START Records to use

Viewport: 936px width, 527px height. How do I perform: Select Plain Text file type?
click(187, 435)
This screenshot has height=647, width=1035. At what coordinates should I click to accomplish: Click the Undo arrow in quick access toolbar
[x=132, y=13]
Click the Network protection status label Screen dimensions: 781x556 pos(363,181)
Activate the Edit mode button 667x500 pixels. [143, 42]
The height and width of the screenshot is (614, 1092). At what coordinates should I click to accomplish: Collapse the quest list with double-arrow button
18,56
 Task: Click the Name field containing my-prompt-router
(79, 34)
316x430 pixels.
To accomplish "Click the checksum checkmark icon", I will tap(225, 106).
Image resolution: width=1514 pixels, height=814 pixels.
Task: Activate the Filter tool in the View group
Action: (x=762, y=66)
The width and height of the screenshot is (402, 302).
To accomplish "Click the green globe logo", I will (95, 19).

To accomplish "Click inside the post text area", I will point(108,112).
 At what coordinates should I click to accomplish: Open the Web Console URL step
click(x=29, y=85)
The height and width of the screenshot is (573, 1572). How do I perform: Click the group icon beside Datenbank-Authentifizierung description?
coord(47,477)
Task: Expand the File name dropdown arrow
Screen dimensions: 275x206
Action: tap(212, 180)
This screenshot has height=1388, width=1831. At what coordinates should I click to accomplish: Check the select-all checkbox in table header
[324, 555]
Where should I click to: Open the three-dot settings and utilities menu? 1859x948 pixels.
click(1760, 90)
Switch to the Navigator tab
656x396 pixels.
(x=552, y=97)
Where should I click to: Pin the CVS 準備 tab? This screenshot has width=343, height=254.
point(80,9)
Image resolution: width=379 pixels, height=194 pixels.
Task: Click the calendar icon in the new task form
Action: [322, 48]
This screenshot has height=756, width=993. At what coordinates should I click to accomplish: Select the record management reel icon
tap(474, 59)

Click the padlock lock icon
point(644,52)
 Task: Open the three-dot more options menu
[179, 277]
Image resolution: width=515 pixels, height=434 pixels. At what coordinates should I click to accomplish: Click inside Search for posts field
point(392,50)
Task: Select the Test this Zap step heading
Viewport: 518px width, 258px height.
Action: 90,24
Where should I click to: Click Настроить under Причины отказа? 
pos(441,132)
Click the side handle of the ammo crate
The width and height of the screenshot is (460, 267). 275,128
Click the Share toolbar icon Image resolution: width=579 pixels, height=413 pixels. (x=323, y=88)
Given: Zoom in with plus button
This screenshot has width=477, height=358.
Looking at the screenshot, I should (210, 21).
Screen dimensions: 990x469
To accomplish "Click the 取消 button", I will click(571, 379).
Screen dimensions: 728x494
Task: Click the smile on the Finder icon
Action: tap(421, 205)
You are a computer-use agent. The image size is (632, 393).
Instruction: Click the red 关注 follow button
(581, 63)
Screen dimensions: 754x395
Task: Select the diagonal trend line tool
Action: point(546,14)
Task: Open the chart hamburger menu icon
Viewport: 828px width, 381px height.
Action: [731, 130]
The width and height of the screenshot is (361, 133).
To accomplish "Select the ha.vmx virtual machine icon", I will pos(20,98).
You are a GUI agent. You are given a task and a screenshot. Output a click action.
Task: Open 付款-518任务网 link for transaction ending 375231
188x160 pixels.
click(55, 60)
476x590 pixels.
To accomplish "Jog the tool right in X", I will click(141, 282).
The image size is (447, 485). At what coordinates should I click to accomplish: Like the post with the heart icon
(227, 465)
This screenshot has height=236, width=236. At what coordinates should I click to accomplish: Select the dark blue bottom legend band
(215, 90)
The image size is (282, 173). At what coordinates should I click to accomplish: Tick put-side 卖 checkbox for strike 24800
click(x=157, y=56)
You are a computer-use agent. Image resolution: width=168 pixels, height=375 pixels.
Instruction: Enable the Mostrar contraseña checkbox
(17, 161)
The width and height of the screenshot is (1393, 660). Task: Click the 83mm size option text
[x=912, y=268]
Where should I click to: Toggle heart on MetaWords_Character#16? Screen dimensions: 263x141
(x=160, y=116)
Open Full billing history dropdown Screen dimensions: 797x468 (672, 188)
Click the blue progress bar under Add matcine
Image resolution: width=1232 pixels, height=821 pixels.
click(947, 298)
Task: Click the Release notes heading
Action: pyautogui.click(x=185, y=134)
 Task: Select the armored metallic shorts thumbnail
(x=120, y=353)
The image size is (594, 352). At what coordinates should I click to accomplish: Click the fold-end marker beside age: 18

END Records to use

- [Task]:
Reproduce all the records shown above, unchanged.

- [Answer section]:
Viewport: 936px width, 527px height. How do I perform: Select Plain Text file type?
click(187, 435)
This screenshot has height=647, width=1035. At what coordinates should I click to accomplish: Click the Undo arrow in quick access toolbar
[x=132, y=13]
Click the Network protection status label Screen dimensions: 781x556 pos(363,181)
Activate the Edit mode button 667x500 pixels. [143, 42]
The height and width of the screenshot is (614, 1092). At what coordinates should I click to accomplish: Collapse the quest list with double-arrow button
18,56
 Task: Click the Name field containing my-prompt-router
(79, 34)
316x430 pixels.
To accomplish "Click the checksum checkmark icon", I will tap(225, 106).
Image resolution: width=1514 pixels, height=814 pixels.
Task: Activate the Filter tool in the View group
Action: (x=762, y=66)
The width and height of the screenshot is (402, 302).
To accomplish "Click the green globe logo", I will (95, 19).

To accomplish "Click inside the post text area", I will point(108,112).
 At what coordinates should I click to accomplish: Open the Web Console URL step
click(x=29, y=85)
The height and width of the screenshot is (573, 1572). How do I perform: Click the group icon beside Datenbank-Authentifizierung description?
coord(47,477)
Task: Expand the File name dropdown arrow
Screen dimensions: 275x206
Action: tap(212, 180)
This screenshot has height=1388, width=1831. At what coordinates should I click to accomplish: Check the select-all checkbox in table header
[324, 555]
Where should I click to: Open the three-dot settings and utilities menu? 1859x948 pixels.
click(1760, 90)
Switch to the Navigator tab
656x396 pixels.
(x=552, y=97)
Where should I click to: Pin the CVS 準備 tab? This screenshot has width=343, height=254.
point(80,9)
Image resolution: width=379 pixels, height=194 pixels.
Task: Click the calendar icon in the new task form
Action: [322, 48]
This screenshot has height=756, width=993. At what coordinates should I click to accomplish: Select the record management reel icon
tap(474, 59)

Click the padlock lock icon
point(644,52)
 Task: Open the three-dot more options menu
[179, 277]
Image resolution: width=515 pixels, height=434 pixels. At what coordinates should I click to accomplish: Click inside Search for posts field
point(392,50)
Task: Select the Test this Zap step heading
Viewport: 518px width, 258px height.
Action: 90,24
Where should I click to: Click Настроить under Причины отказа? 
pos(441,132)
Click the side handle of the ammo crate
The width and height of the screenshot is (460, 267). 275,128
Click the Share toolbar icon Image resolution: width=579 pixels, height=413 pixels. (x=323, y=88)
Given: Zoom in with plus button
This screenshot has width=477, height=358.
Looking at the screenshot, I should (210, 21).
Screen dimensions: 990x469
To accomplish "Click the 取消 button", I will click(571, 379).
Screen dimensions: 728x494
Task: Click the smile on the Finder icon
Action: tap(421, 205)
You are a computer-use agent. The image size is (632, 393).
Instruction: Click the red 关注 follow button
(581, 63)
Screen dimensions: 754x395
Task: Select the diagonal trend line tool
Action: point(546,14)
Task: Open the chart hamburger menu icon
Viewport: 828px width, 381px height.
Action: [731, 130]
The width and height of the screenshot is (361, 133).
To accomplish "Select the ha.vmx virtual machine icon", I will pos(20,98).
You are a GUI agent. You are given a task and a screenshot. Output a click action.
Task: Open 付款-518任务网 link for transaction ending 375231
188x160 pixels.
click(55, 60)
476x590 pixels.
To accomplish "Jog the tool right in X", I will click(141, 282).
The image size is (447, 485). At what coordinates should I click to accomplish: Like the post with the heart icon
(227, 465)
This screenshot has height=236, width=236. At what coordinates should I click to accomplish: Select the dark blue bottom legend band
(215, 90)
The image size is (282, 173). At what coordinates should I click to accomplish: Tick put-side 卖 checkbox for strike 24800
click(x=157, y=56)
You are a computer-use agent. Image resolution: width=168 pixels, height=375 pixels.
Instruction: Enable the Mostrar contraseña checkbox
(17, 161)
The width and height of the screenshot is (1393, 660). Task: Click the 83mm size option text
[x=912, y=268]
Where should I click to: Toggle heart on MetaWords_Character#16? Screen dimensions: 263x141
(x=160, y=116)
Open Full billing history dropdown Screen dimensions: 797x468 (672, 188)
Click the blue progress bar under Add matcine
Image resolution: width=1232 pixels, height=821 pixels.
click(947, 298)
Task: Click the Release notes heading
Action: pyautogui.click(x=185, y=134)
 Task: Select the armored metallic shorts thumbnail
(x=120, y=353)
The image size is (594, 352). At what coordinates should I click to accomplish: Click the fold-end marker beside age: 18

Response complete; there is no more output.